# [AIM OF THE EXERCISE]
Reproduce exactly the lines that run from the start of the records below to the line with "Click the pencil edit icon in row 1", inclusive.

Collected data:

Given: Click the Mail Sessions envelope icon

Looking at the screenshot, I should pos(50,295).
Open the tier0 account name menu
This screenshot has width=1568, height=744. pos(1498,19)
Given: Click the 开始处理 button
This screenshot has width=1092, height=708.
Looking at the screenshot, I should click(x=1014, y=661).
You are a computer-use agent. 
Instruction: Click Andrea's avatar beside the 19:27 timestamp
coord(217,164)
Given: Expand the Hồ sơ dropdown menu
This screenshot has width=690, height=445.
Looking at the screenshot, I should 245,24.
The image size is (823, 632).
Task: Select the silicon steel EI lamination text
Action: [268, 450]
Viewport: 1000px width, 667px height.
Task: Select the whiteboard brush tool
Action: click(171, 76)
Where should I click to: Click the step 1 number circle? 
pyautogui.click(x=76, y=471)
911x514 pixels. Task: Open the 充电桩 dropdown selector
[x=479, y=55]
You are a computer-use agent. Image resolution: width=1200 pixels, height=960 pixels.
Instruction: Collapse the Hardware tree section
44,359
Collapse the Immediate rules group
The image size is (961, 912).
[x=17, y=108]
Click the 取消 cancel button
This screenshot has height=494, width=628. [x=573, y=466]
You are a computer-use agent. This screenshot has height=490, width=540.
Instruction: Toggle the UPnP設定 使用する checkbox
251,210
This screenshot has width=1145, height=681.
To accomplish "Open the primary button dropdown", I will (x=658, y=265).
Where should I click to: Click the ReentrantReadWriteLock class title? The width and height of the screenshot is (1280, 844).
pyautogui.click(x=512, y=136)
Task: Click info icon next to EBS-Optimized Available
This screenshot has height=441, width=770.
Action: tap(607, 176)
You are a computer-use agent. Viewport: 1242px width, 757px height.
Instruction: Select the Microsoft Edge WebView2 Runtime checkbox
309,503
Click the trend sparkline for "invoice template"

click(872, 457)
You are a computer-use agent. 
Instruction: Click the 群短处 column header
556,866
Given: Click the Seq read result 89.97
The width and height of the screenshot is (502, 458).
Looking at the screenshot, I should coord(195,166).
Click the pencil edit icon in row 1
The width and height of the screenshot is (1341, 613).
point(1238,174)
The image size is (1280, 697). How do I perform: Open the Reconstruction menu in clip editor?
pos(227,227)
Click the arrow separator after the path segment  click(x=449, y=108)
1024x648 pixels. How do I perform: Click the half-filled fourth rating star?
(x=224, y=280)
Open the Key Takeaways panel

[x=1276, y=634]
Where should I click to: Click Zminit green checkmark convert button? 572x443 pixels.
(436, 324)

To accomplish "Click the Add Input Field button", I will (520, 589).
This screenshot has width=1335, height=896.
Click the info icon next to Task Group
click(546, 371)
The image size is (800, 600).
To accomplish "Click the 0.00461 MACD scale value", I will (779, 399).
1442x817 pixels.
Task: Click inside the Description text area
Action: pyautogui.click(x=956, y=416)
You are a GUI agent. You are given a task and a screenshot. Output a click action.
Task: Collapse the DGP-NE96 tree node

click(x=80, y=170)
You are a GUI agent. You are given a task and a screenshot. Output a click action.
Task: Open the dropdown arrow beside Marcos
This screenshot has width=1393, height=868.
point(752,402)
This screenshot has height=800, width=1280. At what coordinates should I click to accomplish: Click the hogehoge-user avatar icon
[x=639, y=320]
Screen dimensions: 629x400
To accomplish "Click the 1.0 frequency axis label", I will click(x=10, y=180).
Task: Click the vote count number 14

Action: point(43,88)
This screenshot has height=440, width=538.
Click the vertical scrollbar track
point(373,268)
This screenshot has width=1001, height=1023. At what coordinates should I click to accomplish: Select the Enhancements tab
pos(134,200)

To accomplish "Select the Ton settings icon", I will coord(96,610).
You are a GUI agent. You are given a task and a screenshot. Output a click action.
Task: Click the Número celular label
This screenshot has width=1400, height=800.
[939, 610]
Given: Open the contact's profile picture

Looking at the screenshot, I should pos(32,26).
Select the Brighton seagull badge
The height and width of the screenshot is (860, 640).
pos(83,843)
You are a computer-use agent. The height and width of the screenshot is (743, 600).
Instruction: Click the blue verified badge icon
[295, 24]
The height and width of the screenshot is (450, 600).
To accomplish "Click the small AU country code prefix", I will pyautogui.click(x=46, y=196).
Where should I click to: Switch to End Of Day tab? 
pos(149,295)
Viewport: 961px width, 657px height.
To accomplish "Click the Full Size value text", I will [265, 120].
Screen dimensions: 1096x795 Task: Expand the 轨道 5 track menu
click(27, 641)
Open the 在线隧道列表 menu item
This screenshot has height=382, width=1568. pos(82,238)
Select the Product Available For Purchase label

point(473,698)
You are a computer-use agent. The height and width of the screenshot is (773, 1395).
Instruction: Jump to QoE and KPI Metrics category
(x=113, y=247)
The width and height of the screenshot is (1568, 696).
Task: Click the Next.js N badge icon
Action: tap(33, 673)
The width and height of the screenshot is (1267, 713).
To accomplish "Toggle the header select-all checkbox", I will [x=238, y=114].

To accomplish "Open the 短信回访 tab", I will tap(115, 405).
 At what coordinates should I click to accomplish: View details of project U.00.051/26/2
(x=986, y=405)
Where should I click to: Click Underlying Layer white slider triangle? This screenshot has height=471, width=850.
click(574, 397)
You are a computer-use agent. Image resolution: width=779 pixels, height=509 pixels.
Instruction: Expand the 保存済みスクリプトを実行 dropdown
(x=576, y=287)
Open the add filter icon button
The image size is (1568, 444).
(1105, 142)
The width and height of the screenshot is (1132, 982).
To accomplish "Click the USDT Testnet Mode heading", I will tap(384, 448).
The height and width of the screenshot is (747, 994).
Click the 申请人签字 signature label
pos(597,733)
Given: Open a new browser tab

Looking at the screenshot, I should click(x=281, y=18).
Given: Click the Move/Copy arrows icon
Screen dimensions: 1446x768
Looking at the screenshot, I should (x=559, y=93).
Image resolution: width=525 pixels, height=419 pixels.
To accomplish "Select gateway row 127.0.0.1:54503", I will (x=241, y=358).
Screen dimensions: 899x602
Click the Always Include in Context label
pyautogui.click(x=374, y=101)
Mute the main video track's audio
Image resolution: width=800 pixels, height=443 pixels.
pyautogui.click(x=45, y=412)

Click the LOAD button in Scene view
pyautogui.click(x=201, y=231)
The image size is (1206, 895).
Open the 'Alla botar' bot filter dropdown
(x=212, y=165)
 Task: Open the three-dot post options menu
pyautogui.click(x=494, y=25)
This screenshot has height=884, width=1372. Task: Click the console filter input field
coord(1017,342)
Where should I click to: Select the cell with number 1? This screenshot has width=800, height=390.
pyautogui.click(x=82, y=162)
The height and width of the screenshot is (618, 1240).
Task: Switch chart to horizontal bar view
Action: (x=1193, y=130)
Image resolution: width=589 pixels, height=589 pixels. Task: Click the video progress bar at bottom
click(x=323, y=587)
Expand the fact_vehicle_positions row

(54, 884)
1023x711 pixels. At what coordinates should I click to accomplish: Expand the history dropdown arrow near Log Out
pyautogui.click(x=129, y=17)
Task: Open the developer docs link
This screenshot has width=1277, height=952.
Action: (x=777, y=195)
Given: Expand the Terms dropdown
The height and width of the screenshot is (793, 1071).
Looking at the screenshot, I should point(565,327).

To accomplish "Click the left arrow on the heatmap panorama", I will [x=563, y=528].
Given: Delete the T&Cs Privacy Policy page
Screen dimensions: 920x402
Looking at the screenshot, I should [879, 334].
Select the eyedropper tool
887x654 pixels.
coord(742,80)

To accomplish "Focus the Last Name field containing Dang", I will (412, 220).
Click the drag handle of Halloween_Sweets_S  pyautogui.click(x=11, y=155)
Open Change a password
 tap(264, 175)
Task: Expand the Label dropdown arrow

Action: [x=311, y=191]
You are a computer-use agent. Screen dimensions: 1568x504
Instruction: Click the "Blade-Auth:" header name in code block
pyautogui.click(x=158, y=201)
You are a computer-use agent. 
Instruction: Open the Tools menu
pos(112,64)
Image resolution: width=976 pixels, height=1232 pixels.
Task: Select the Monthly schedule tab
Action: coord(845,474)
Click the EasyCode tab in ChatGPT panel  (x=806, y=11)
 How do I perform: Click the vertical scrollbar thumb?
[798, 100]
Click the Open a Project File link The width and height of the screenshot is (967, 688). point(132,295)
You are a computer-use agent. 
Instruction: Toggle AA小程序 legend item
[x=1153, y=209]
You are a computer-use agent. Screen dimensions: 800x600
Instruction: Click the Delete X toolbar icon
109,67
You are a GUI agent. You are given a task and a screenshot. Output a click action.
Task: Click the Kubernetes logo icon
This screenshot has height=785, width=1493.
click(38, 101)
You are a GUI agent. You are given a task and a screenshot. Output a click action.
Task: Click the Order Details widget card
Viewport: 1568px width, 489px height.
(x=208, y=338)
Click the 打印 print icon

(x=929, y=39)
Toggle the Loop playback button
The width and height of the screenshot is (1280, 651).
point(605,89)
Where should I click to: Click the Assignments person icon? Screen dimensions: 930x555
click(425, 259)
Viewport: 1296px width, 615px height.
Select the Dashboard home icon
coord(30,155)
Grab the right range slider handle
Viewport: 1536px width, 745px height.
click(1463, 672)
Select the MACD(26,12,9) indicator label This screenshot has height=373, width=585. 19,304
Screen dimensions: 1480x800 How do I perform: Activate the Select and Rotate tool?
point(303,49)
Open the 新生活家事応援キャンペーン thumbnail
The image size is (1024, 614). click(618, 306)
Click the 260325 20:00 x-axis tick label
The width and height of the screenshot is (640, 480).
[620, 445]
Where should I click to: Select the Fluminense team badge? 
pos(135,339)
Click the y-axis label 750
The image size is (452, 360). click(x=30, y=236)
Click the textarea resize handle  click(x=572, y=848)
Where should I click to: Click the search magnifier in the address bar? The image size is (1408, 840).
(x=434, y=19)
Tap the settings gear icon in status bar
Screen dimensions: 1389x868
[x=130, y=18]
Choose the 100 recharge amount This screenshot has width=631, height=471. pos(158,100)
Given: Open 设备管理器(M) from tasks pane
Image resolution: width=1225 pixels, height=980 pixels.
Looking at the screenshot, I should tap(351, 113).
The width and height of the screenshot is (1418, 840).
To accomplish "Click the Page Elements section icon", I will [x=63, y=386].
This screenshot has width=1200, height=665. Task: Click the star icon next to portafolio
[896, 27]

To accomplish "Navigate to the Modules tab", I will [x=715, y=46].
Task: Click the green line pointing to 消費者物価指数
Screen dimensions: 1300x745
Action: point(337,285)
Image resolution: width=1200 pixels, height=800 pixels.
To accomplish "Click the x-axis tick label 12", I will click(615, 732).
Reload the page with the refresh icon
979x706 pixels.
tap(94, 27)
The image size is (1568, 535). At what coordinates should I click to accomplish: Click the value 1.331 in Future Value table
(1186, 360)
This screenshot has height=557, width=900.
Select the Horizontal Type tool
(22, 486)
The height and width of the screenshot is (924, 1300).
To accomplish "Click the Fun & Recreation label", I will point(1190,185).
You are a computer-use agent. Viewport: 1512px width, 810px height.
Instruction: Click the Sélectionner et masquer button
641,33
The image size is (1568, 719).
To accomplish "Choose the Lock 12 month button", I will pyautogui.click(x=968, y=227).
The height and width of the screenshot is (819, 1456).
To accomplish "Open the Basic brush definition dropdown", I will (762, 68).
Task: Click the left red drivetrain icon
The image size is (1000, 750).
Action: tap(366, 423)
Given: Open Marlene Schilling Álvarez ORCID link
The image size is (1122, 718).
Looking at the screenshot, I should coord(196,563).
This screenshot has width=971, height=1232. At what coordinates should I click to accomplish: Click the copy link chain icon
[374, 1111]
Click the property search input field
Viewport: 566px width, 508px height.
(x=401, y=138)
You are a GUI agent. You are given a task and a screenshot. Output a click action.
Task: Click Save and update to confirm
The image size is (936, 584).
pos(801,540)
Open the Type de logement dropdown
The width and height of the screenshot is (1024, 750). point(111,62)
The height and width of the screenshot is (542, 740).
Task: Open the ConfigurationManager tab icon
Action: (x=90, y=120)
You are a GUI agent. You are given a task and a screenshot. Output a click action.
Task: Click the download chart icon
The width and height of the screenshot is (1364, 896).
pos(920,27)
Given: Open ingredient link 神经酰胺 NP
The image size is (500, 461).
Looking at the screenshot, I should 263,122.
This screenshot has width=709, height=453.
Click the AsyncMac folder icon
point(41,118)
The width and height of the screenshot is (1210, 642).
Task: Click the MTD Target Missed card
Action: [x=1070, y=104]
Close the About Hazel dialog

# [TASK ANSWER]
Given: Click the Mail Sessions envelope icon

Looking at the screenshot, I should pos(50,295).
Open the tier0 account name menu
This screenshot has width=1568, height=744. pos(1498,19)
Given: Click the 开始处理 button
This screenshot has width=1092, height=708.
Looking at the screenshot, I should click(x=1014, y=661).
You are a computer-use agent. 
Instruction: Click Andrea's avatar beside the 19:27 timestamp
coord(217,164)
Given: Expand the Hồ sơ dropdown menu
This screenshot has width=690, height=445.
Looking at the screenshot, I should 245,24.
The image size is (823, 632).
Task: Select the silicon steel EI lamination text
Action: [268, 450]
Viewport: 1000px width, 667px height.
Task: Select the whiteboard brush tool
Action: click(171, 76)
Where should I click to: Click the step 1 number circle? 
pyautogui.click(x=76, y=471)
911x514 pixels. Task: Open the 充电桩 dropdown selector
[x=479, y=55]
You are a computer-use agent. Image resolution: width=1200 pixels, height=960 pixels.
Instruction: Collapse the Hardware tree section
44,359
Collapse the Immediate rules group
The image size is (961, 912).
[x=17, y=108]
Click the 取消 cancel button
This screenshot has height=494, width=628. [x=573, y=466]
You are a computer-use agent. This screenshot has height=490, width=540.
Instruction: Toggle the UPnP設定 使用する checkbox
251,210
This screenshot has width=1145, height=681.
To accomplish "Open the primary button dropdown", I will (x=658, y=265).
Where should I click to: Click the ReentrantReadWriteLock class title? The width and height of the screenshot is (1280, 844).
pyautogui.click(x=512, y=136)
Task: Click info icon next to EBS-Optimized Available
This screenshot has height=441, width=770.
Action: tap(607, 176)
You are a computer-use agent. Viewport: 1242px width, 757px height.
Instruction: Select the Microsoft Edge WebView2 Runtime checkbox
309,503
Click the trend sparkline for "invoice template"

click(872, 457)
You are a computer-use agent. 
Instruction: Click the 群短处 column header
556,866
Given: Click the Seq read result 89.97
The width and height of the screenshot is (502, 458).
Looking at the screenshot, I should coord(195,166).
Click the pencil edit icon in row 1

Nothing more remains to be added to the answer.